E este aspeto captura o ambiente da peça, aquilo com que Beethoven contribuiu (foi uma volta ao bilhar grande, mas cheguei lá) – a forma como a atmosfera envolve a música e agudiza a sua letra, intensificando ainda mais a expressividade e crudez desta canção nua, visceral, é, de facto, algo que Beethoven criou pela primeira vez, e um apetrecho extremamente útil para todos os artistas que quiserem elevar as suas canções a um nível expressivo superior.
E, em suma, o que me parece é que Beethoven foi aquele mentor autoritário, mas dócil, que deu ao rock uns engenhozinhos que nunca o deixaram.
Porque, ao fim e ao cabo, e de uma maneira muito sincera, Beethoven é relembrado e sempre foi relembrado como um rebelde.

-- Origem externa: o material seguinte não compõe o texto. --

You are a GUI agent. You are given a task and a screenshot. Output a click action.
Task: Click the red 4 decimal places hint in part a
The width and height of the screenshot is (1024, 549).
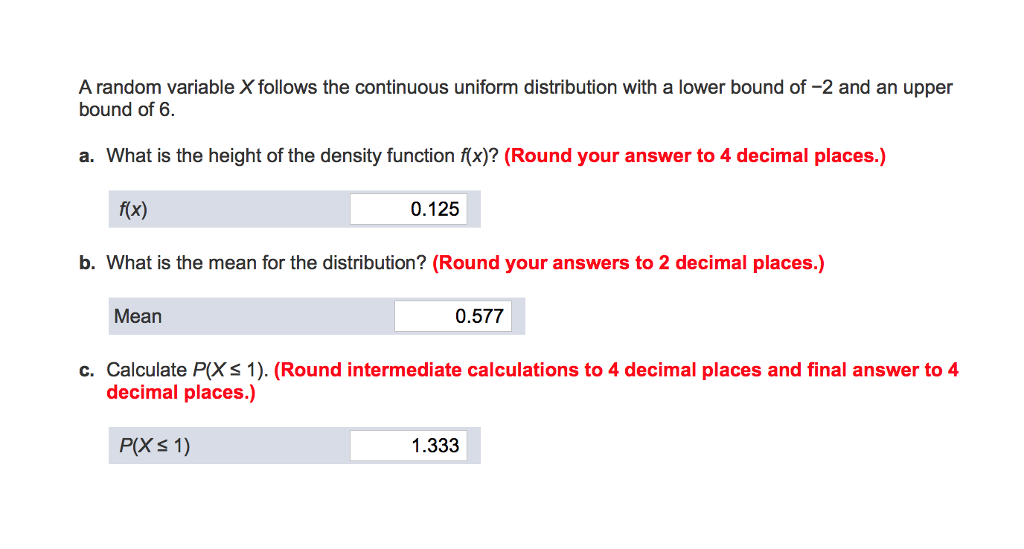pos(695,155)
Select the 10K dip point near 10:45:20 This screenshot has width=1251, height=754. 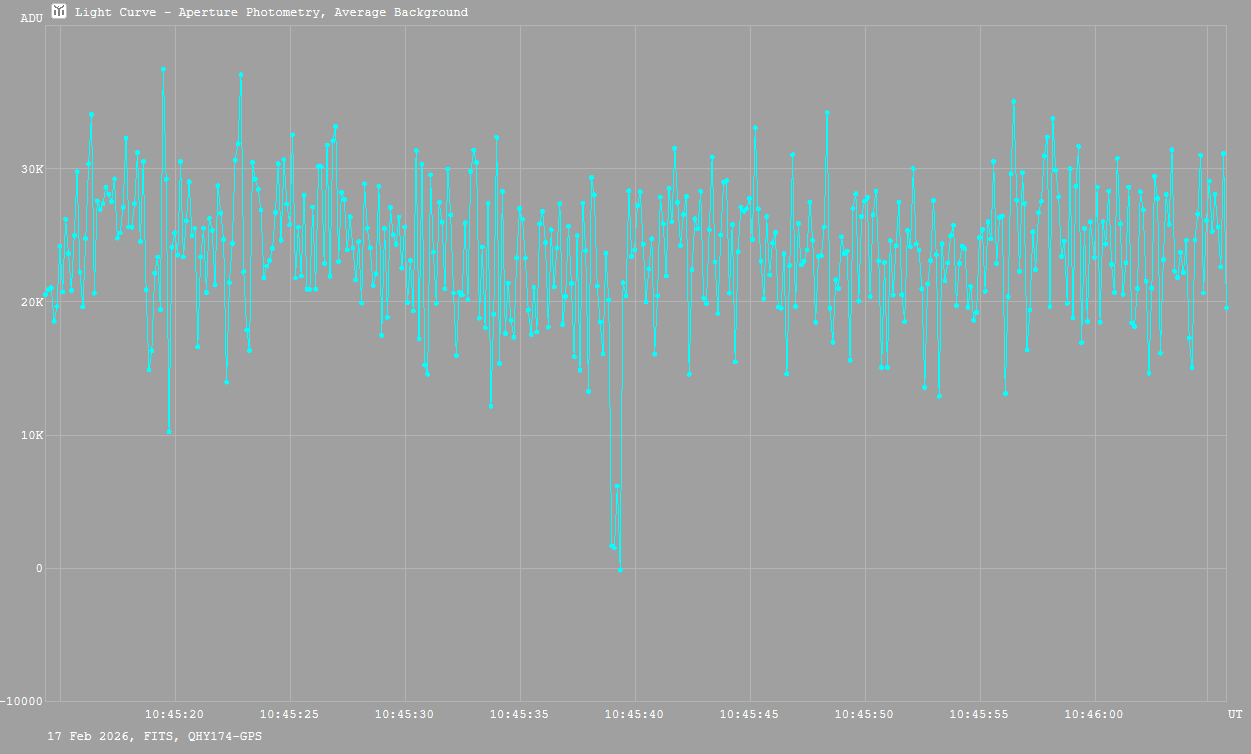pos(169,431)
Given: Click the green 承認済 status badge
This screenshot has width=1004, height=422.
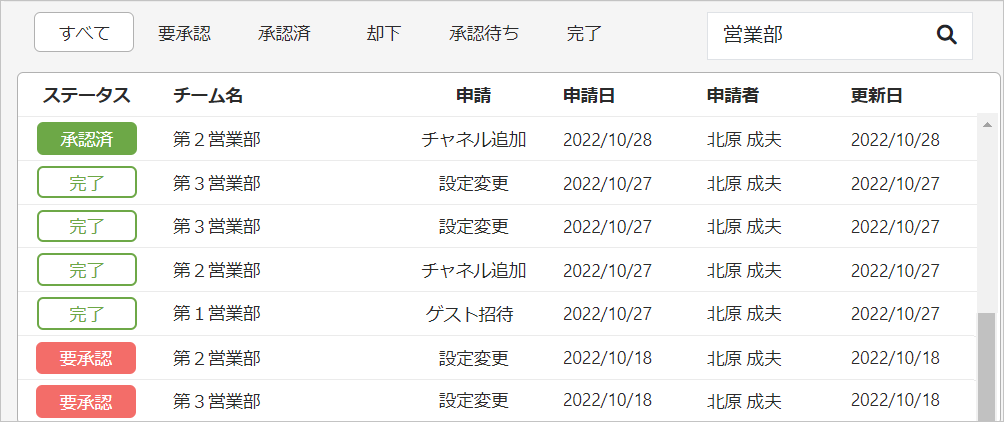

Revolucionou tudo o que quis, compôs aquilo que muito bem lhe apeteceu, desrespeitou príncipes, princesas, duques e duquesas em detrimento da sua arte, concedeu-se a si próprio um estatuto quase de Deus, como um artista único, autêntico, incomparável, fez trinta por uma linha pela sua Música – e isso é o que vemos hoje.
Uma obra incrivelmente rica, um legado inestimável, tão enorme o grau de inovação no seu trabalho que introduziu ideias e conceitos usados ainda na atualidade.
Porque Beethoven inovou e inovou, revolucionou e revolucionou. E, depois, tal era a veneração que possuía que continuaram a pegar no seu trabalho, a usá-lo, a interpretá-lo, a aprender com o grande Prof. Ludwig.
E é por isso que, até ao presente dia, ninguém sabe o que seria da música sem Beethoven.
E a lição que eu tiro de tudo isto? Bem… é que deve ser mesmo isso que os génios fazem.
“Rossini ter-se-ia tornado um grande compositor se o seu professor lhe tivesse batido no rabo com frequência.”